_WORKING DATA_.
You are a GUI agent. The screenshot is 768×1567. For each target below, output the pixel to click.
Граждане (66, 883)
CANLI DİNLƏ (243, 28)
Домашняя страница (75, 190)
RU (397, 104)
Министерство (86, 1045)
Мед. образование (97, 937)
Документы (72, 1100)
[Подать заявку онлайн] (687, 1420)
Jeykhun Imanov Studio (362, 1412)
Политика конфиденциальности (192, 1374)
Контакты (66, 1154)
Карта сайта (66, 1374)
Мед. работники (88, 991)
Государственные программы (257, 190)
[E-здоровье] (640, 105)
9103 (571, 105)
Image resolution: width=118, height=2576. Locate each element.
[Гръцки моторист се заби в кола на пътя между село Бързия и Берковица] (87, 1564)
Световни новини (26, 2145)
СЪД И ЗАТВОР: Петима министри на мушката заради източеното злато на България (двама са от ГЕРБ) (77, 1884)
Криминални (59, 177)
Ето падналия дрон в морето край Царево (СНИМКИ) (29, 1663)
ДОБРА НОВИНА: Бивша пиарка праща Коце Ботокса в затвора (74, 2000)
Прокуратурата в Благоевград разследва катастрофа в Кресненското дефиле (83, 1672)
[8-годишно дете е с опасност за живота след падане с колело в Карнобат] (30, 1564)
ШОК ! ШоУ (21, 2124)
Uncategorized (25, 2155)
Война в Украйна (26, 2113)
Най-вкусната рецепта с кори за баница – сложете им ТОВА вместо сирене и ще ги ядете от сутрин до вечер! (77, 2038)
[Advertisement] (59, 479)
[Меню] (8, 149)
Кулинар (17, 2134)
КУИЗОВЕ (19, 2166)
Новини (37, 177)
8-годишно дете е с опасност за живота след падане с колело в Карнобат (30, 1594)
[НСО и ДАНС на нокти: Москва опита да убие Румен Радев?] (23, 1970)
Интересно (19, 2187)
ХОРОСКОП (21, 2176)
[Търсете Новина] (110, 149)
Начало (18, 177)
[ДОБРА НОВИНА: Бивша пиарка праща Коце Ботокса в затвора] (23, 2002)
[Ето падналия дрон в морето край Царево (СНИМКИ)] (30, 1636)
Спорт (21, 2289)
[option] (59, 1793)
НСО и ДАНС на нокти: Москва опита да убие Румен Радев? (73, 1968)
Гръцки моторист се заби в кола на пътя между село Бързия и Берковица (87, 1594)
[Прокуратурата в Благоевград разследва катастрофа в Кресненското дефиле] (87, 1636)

_INSTRUCTIONS TO FOLLOW_. Show every line in the records above that contains the word "падналия".

_COMPLETED TASK_.
Ето падналия дрон в морето край Царево (СНИМКИ) (29, 1663)
[Ето падналия дрон в морето край Царево (СНИМКИ)] (30, 1636)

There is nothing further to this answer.